In November 2025, China began introducing electricity subsidies of up to 50 percent for data centres that used domestically produced semiconductors, following restrictions that prevented Chinese technology giants from purchasing Nvidia’s most advanced chips. While the subsidies are intended to alleviate the added energy cost of using less advanced chips, the discount also boosts utilisation. These subsidies are further evidence of weak demand that failed to meet the expectations of EDWC.
Conclusion
The EDWC initiative has fallen short of its goal to efficiently harness western China’s energy surplus. Instead of promoting coordinated optimisation, it has fuelled inter-governmental competition and speculative semiconductor stockpiling, diverting resources from priority sectors. Fragmentations in chip system design and standards across these over-built facilities, coupled with a shortage of skilled and reliable operators, have further undermined Beijing’s ambition to establish a unified, interoperable national computing network.

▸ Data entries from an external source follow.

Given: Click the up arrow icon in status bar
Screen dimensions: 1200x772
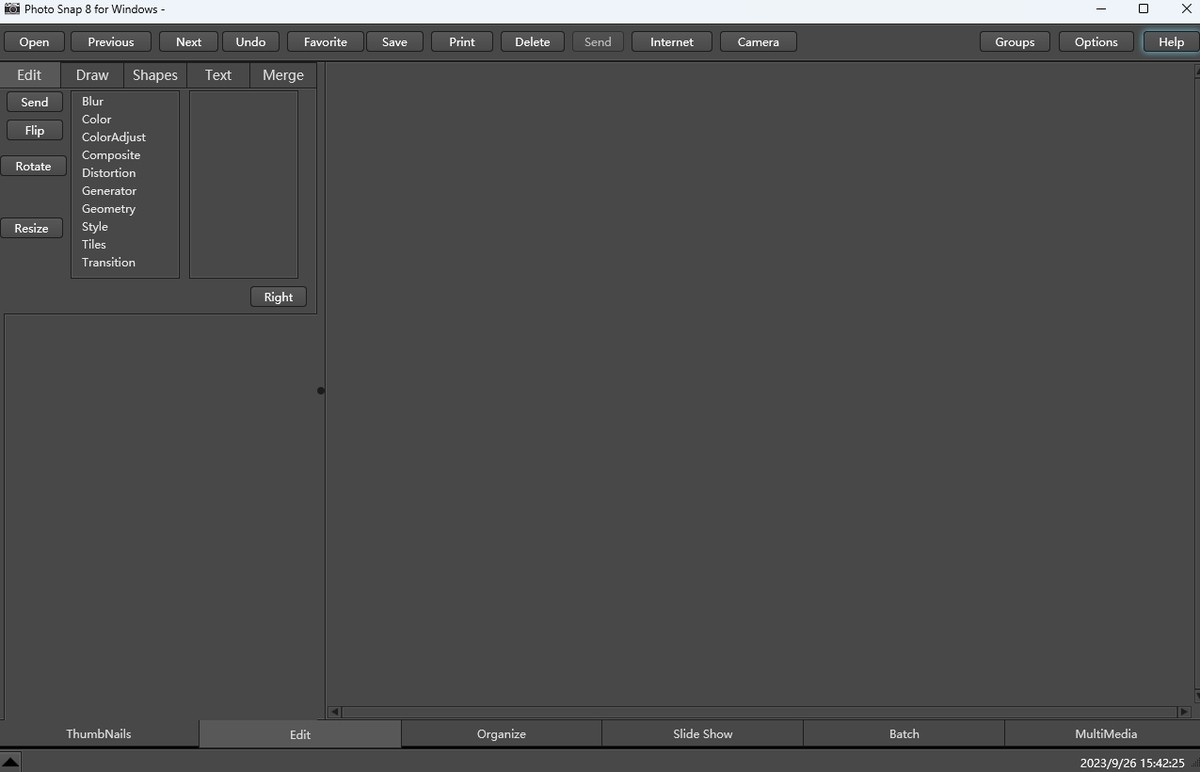Looking at the screenshot, I should [x=11, y=762].
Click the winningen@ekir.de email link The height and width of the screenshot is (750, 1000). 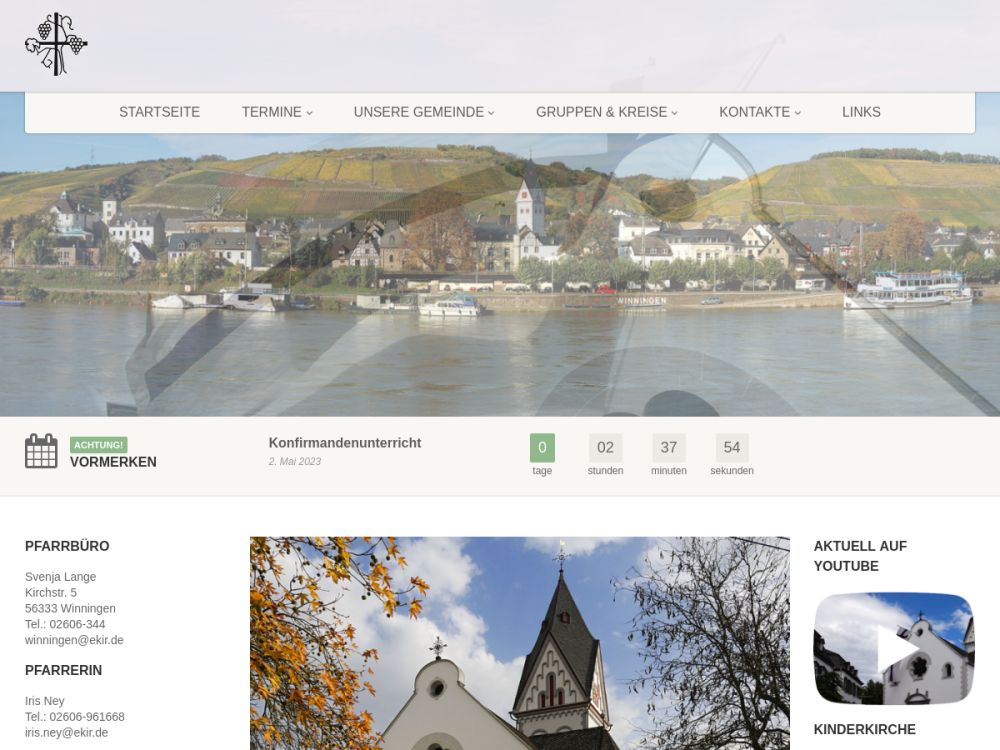(74, 640)
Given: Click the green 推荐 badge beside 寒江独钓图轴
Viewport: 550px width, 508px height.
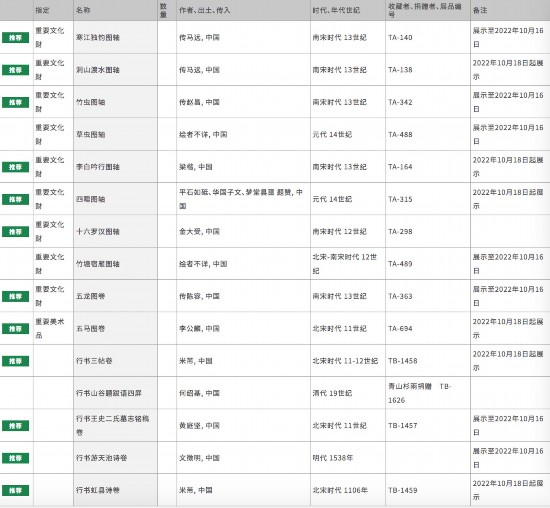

China’s persistent bottlenecks in network infrastructure and resource scheduling should not be overlooked when evaluating the benefits of its rapid data-centre expansion and low energy costs. Even if Beijing could solve issues around transmission, talent or scheduling over the next few years, there may still be a misalignment between provincial incentives, workload distribution and system coordination that continue to limit China’s operational AI advantage. Thus, many of China’s data centres are at risk of becoming stranded assets that are impressive on paper but devoid of actual productive force.